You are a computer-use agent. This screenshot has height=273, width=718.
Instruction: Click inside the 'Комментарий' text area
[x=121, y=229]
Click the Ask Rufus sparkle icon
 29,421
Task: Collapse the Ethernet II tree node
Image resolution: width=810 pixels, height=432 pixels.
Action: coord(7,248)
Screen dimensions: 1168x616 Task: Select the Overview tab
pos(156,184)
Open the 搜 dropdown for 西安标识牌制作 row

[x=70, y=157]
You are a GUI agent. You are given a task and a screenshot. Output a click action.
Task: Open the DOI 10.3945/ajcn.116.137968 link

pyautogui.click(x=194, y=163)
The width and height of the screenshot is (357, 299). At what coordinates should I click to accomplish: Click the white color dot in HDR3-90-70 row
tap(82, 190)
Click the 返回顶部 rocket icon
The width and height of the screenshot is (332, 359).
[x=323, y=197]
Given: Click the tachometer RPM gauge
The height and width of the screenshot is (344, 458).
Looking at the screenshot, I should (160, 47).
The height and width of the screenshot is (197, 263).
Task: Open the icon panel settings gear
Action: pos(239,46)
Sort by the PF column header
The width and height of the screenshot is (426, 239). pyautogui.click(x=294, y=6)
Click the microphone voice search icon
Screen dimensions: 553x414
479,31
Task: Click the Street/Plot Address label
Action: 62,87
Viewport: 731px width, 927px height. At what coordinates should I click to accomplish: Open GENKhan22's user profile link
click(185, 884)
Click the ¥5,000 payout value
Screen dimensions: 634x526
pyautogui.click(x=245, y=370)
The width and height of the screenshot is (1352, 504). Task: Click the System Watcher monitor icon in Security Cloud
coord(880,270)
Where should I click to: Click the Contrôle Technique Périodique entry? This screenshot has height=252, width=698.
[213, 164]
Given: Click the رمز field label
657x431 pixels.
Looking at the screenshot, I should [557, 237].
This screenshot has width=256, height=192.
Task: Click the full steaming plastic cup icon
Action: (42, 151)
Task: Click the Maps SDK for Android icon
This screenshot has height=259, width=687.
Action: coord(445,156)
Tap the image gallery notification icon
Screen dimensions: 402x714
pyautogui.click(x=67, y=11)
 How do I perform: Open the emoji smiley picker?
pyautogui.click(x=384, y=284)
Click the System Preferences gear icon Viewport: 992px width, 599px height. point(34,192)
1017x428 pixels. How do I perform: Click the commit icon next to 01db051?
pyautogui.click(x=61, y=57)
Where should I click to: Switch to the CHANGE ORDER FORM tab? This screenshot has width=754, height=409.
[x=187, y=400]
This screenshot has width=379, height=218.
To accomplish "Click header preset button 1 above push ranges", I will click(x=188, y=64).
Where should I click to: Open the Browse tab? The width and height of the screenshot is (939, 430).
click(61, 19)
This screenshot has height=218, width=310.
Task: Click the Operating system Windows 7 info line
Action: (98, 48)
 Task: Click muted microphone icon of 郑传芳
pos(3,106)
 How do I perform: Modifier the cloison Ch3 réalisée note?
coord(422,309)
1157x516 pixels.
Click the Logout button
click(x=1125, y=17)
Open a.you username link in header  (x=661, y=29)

▶ _Problem to work on_: All lines of the records containing "agent" should be shown.

▶ _Final answer_:
You are a computer-use agent. This screenshot has height=273, width=718.
You are a GUI agent. You are given a task and a screenshot. Output a click action.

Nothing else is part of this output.